Hao Tianyong, Liu Hongfang, Weng Chunhua
Chunhua Weng, Ph.D., Department of Biomedical Informatics, Columbia University, New York City, 622 W 168th Street, PH-20, New York, NY 10032, USA, E-mail:
Methods Inf Med. 2016 May 17;55(3):266-75. doi: 10.3414/ME15-01-0112. Epub 2016 Mar 4.
To develop an automated method for extracting and structuring numeric lab test comparison statements from text and evaluate the method using clinical trial eligibility criteria text.
Leveraging semantic knowledge from the Unified Medical Language System (UMLS) and domain knowledge acquired from the Internet, Valx takes seven steps to extract and normalize numeric lab test expressions: 1) text preprocessing, 2) numeric, unit, and comparison operator extraction, 3) variable identification using hybrid knowledge, 4) variable - numeric association, 5) context-based association filtering, 6) measurement unit normalization, and 7) heuristic rule-based comparison statements verification.
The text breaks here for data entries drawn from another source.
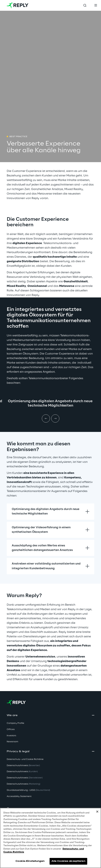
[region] (50, 838)
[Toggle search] (85, 5)
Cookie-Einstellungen (30, 861)
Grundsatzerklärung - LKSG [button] (28, 790)
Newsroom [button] (12, 742)
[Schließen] (97, 812)
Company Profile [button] (16, 723)
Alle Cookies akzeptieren (68, 861)
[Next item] (55, 418)
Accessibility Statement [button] (19, 796)
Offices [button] (10, 730)
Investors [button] (11, 736)
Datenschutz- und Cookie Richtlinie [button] (25, 759)
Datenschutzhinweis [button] (23, 766)
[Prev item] (46, 418)
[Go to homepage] (18, 5)
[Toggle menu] (96, 5)
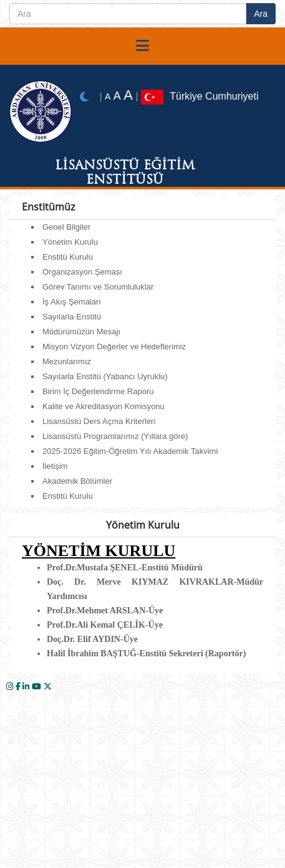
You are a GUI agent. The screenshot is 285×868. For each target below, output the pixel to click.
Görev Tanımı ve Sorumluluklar (98, 286)
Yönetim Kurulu (70, 242)
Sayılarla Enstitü (72, 316)
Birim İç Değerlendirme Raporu (98, 391)
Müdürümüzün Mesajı (81, 331)
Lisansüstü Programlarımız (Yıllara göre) (115, 436)
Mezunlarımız (67, 361)
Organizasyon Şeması (82, 271)
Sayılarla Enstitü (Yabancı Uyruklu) (105, 376)
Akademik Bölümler (77, 481)
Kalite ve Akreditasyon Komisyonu (104, 406)
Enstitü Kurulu (67, 257)
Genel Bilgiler (66, 227)
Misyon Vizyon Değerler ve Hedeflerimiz (114, 346)
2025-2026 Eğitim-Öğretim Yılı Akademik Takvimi (130, 451)
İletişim (55, 466)
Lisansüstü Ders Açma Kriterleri (99, 421)
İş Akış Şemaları (72, 301)
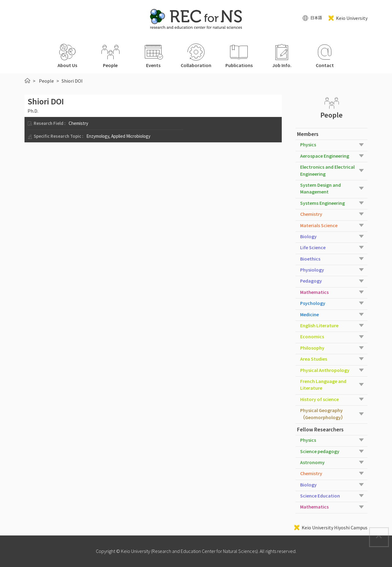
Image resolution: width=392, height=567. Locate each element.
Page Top (388, 531)
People (46, 81)
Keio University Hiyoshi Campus (334, 528)
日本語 (316, 18)
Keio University (352, 18)
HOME (27, 81)
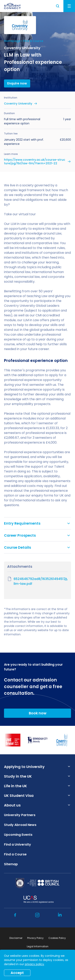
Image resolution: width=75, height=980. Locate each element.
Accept (17, 972)
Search (58, 6)
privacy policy (34, 964)
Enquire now (17, 83)
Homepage (12, 41)
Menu (69, 6)
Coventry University (18, 103)
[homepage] (12, 6)
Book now (38, 713)
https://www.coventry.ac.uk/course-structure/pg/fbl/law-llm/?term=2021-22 (34, 161)
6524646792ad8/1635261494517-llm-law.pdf (37, 581)
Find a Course (33, 41)
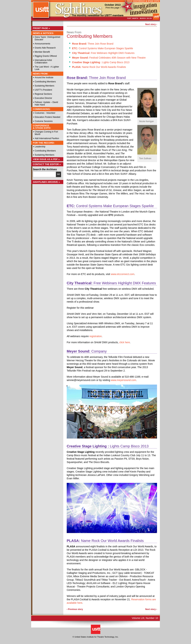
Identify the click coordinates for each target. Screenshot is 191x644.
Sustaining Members (44, 86)
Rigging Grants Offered (46, 56)
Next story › (151, 24)
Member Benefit (42, 52)
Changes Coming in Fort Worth (46, 133)
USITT (41, 11)
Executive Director (43, 98)
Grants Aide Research (45, 48)
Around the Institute (44, 78)
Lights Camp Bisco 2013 (101, 62)
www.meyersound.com (123, 380)
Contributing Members (45, 82)
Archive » (46, 182)
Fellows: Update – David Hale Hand (46, 104)
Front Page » (41, 28)
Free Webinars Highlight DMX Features (103, 53)
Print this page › (113, 8)
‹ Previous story (75, 609)
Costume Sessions (44, 121)
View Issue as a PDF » (46, 159)
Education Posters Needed (47, 117)
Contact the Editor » (47, 164)
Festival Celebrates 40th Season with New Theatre (109, 58)
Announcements (42, 44)
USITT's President (43, 90)
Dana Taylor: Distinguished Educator (47, 38)
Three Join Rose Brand (93, 44)
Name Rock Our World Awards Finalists (99, 67)
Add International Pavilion (47, 138)
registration (96, 336)
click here (125, 342)
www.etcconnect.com (123, 274)
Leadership (40, 147)
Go (58, 174)
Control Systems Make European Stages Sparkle (103, 48)
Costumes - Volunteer (45, 113)
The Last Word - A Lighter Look (47, 68)
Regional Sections (43, 94)
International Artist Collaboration (43, 62)
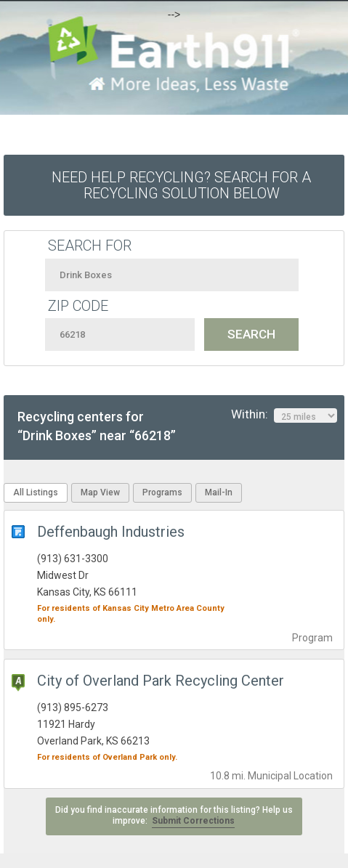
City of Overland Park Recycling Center (161, 681)
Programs (162, 492)
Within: (284, 415)
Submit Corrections (193, 821)
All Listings (36, 492)
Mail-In (219, 492)
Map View (100, 492)
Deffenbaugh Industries (110, 532)
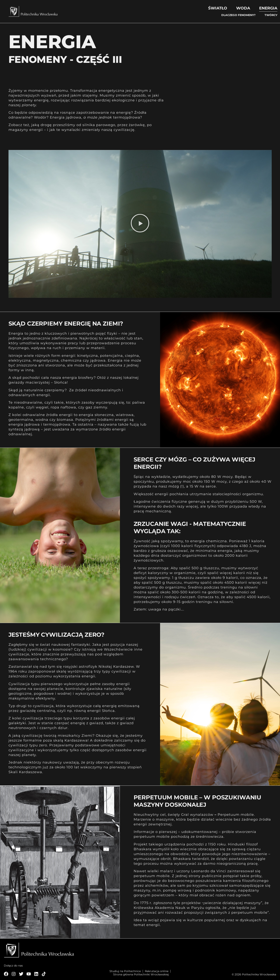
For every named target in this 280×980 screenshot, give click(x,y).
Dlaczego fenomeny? (238, 15)
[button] (140, 224)
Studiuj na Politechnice (125, 971)
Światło (218, 8)
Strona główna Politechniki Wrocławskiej (141, 974)
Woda (243, 8)
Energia (268, 8)
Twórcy (271, 15)
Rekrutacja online (157, 971)
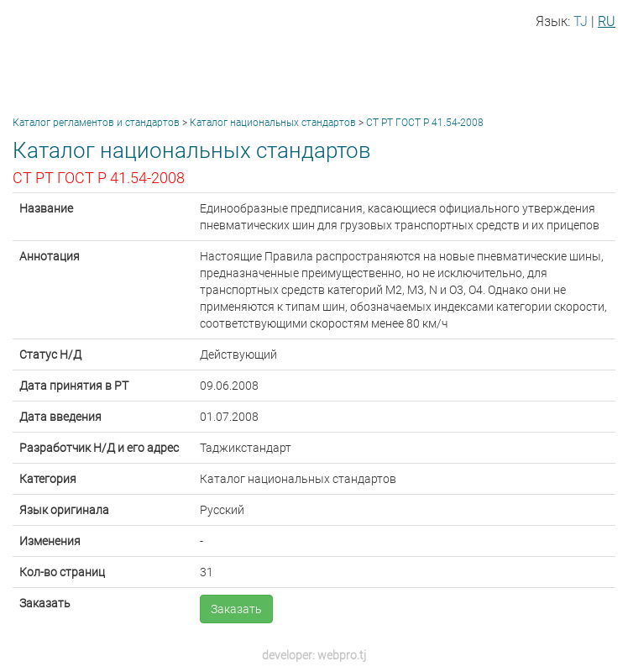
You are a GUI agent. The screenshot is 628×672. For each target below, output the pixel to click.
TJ (580, 21)
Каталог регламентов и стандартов (96, 123)
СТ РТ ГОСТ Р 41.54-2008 (425, 123)
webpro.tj (342, 655)
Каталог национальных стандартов (273, 123)
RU (606, 21)
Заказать (236, 609)
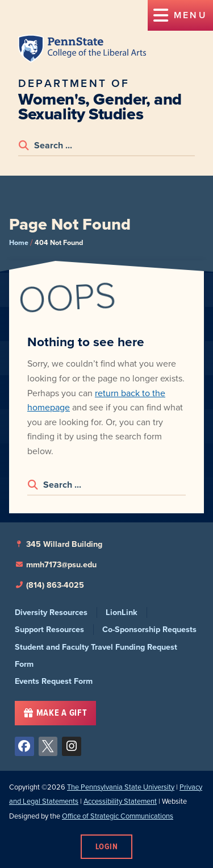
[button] (180, 15)
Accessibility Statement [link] (120, 801)
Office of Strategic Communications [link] (118, 816)
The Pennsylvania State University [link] (120, 787)
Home (19, 242)
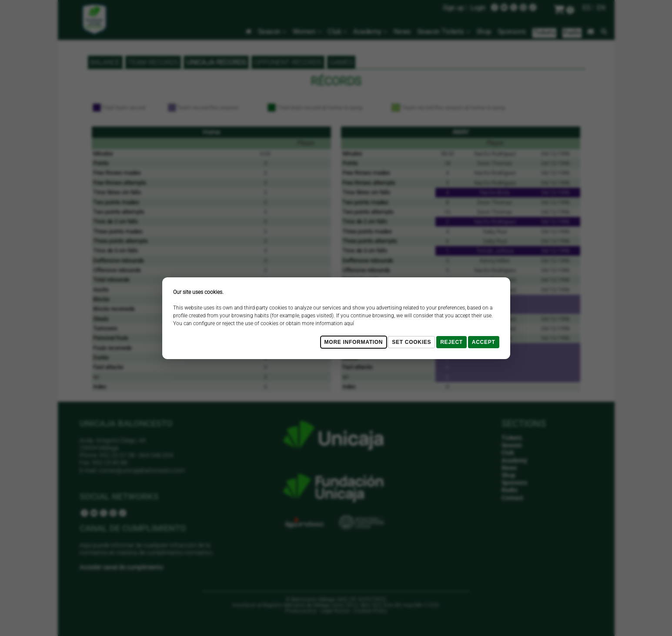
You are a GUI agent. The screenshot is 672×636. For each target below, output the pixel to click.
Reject (451, 342)
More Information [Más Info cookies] (354, 342)
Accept (484, 342)
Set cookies (411, 342)
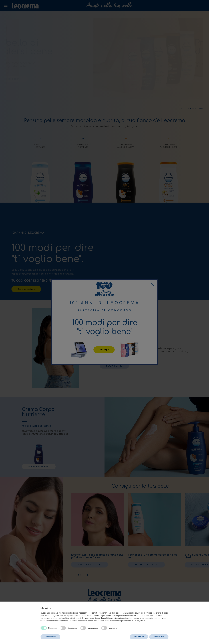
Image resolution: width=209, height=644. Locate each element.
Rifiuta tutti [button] (139, 636)
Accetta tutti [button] (159, 636)
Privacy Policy (140, 621)
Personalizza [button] (50, 636)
Our reference standard was the consensus-based annotation among three raters for all comparison statements for two variables, i.e., HbA1c and glucose, identified from all of Type 1 and Type 2 diabetes trials in ClinicalTrials.gov.
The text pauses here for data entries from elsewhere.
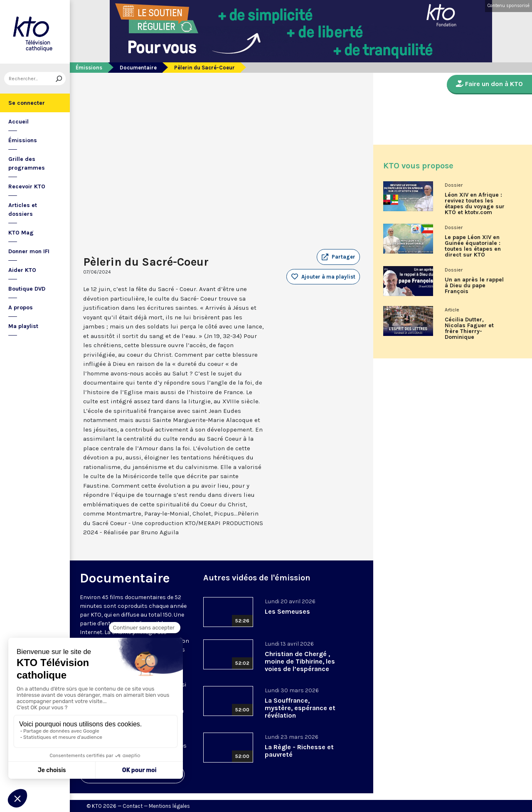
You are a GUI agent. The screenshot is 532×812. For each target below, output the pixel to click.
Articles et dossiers (22, 210)
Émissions (22, 140)
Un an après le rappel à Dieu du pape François (474, 286)
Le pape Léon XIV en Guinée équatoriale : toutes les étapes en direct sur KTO (473, 246)
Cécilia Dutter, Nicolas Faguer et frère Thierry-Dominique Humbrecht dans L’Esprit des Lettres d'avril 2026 (472, 331)
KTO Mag (21, 232)
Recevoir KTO (27, 186)
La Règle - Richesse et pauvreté (299, 750)
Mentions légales (169, 806)
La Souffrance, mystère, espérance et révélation (300, 708)
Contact (133, 806)
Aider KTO (22, 270)
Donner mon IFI (29, 251)
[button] (338, 257)
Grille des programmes (27, 163)
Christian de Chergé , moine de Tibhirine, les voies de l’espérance (300, 661)
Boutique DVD (27, 289)
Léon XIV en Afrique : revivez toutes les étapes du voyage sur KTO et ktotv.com (475, 204)
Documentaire (138, 67)
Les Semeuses (287, 611)
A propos (20, 307)
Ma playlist (23, 326)
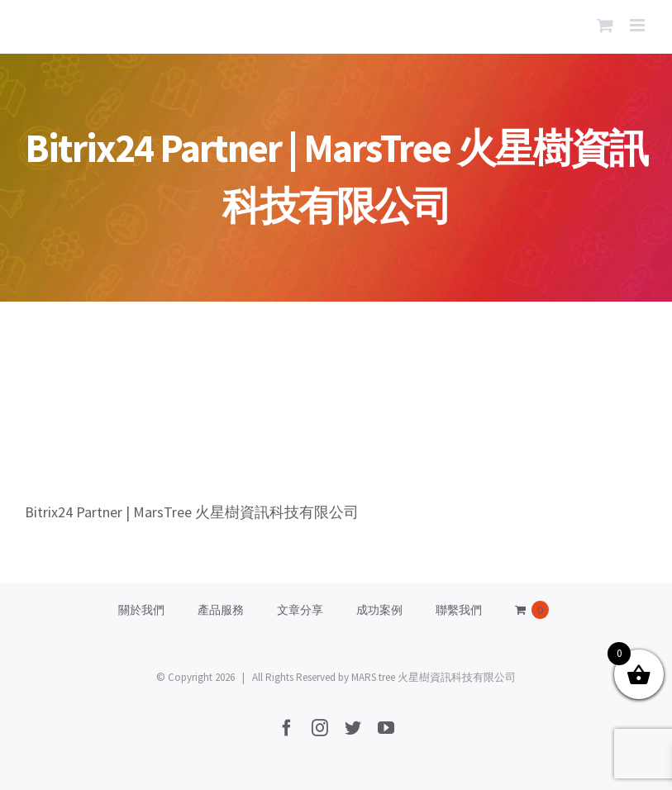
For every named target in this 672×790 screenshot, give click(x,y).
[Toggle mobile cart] (605, 25)
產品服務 (221, 610)
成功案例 (379, 610)
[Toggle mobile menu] (638, 25)
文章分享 (300, 610)
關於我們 (141, 610)
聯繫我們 (459, 610)
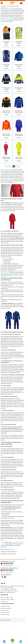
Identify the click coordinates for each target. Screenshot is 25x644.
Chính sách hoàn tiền (5, 612)
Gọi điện (12, 640)
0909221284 (7, 564)
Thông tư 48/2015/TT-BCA (15, 276)
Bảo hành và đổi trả (5, 610)
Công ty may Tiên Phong (9, 18)
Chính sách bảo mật (5, 614)
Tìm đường (21, 642)
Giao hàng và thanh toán (6, 608)
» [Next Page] (19, 166)
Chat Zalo (4, 642)
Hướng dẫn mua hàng (5, 606)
The precision, recall, and F-measure for structuring HbA1c comparison statements were 99.6%, 98.1%, 98.8% for Type 1 diabetes trials, and 98.8%, 96.9%, 97.8% for Type 2 diabetes trials, respectively. The precision, recall, and F-measure for structuring glucose comparison statements were 97.3%, 94.8%, 96.1% for Type 1 diabetes trials, and 92.3%, 92.3%, 92.3% for Type 2 diabetes trials, respectively.
Valx is effective at extracting and structuring free-text lab test comparison statements in clinical trial summaries. Future studies are warranted to test its generalizability beyond eligibility criteria text. The open-source Valx enables its further evaluation and continued improvement among the collaborative scientific community.
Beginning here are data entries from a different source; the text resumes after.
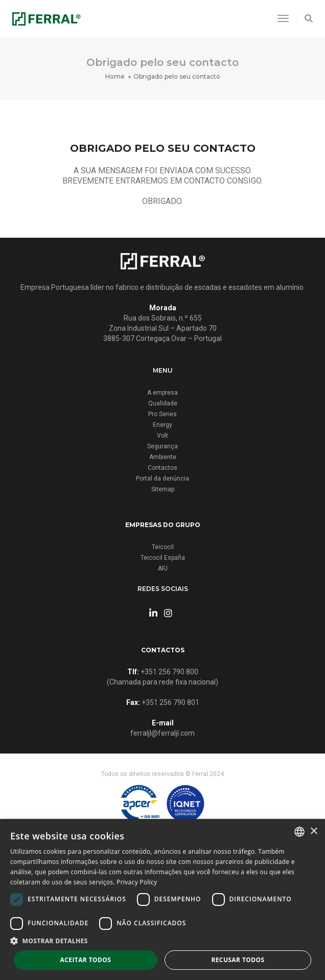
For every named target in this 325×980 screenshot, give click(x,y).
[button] (163, 941)
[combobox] (299, 832)
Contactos (163, 468)
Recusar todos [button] (238, 960)
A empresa (163, 393)
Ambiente (163, 457)
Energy (163, 425)
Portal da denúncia (163, 478)
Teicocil (163, 547)
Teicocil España (163, 558)
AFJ (163, 568)
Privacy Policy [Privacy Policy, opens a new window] (136, 882)
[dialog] (163, 899)
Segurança (163, 446)
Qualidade (163, 403)
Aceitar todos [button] (86, 960)
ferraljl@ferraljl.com (163, 733)
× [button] (313, 831)
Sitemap (163, 489)
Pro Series (163, 414)
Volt (163, 436)
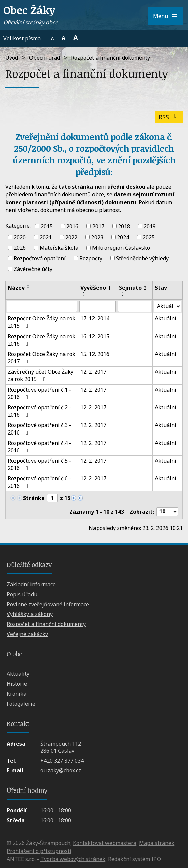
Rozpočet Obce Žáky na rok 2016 (41, 340)
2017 (98, 226)
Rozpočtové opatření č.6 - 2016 (39, 482)
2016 (72, 226)
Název (16, 287)
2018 (124, 226)
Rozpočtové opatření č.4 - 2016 (39, 446)
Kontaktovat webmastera (105, 843)
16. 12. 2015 (95, 336)
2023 (97, 237)
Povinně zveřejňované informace (48, 604)
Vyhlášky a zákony (30, 614)
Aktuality (18, 674)
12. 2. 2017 (93, 372)
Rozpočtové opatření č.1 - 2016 (39, 393)
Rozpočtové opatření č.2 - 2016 (39, 411)
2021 (45, 237)
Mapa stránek (157, 843)
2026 (20, 248)
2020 (20, 237)
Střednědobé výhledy (142, 258)
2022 (71, 237)
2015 (46, 226)
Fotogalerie (21, 704)
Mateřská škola (59, 248)
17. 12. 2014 (95, 318)
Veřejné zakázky (27, 634)
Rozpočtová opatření (40, 258)
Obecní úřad (44, 58)
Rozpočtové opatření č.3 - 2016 (39, 429)
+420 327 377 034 (62, 761)
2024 (123, 237)
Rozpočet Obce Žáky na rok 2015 (41, 322)
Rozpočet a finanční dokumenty (46, 624)
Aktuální (165, 318)
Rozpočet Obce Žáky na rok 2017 (41, 358)
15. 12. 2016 (95, 354)
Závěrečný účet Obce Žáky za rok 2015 (40, 375)
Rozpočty (91, 258)
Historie (17, 684)
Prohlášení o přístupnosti (39, 851)
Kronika (16, 693)
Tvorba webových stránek (73, 859)
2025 (149, 237)
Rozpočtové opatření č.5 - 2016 (39, 464)
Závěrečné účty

开发一种从文本中提取并构建数字实验室检查比较语句的自动化方法,并使用临床试验入选标准文本对该方法进行评估。
Valx利用统一医学语言系统(UMLS)的语义知识和从互联网获取的领域知识,通过七个步骤来提取和规范化数字实验室检查表达式:1)文本预处理;2)数字、单位和比较运算符提取;3)使用混合知识进行变量识别;4)变量与数字关联;5)基于上下文的关联过滤;6)测量单位规范化;7)基于启发式规则的比较语句验证。我们的参考标准是由三名评分者对从ClinicalTrials.gov中所有1型和2型糖尿病试验中识别出的两个变量(即糖化血红蛋白和葡萄糖)的所有比较语句达成的基于共识的注释。
构建糖化血红蛋白比较语句时,1型糖尿病试验的精确率、召回率和F值分别为99.6%、98.1%、98.8%,2型糖尿病试验分别为98.8%、96.9%、97.8%。构建葡萄糖比较语句时,1型糖尿病试验的精确率、召回率和F值分别为97.3%、94.8%、96.1%,2型糖尿病试验分别为92.3%、92.3%、92.3%。
Valx在提取和构建临床试验摘要中的自由文本实验室检查比较语句方面是有效的。未来有必要进行研究以测试其在入选标准文本之外的通用性。开源的Valx使其能够在合作科学界中得到进一步评估和持续改进。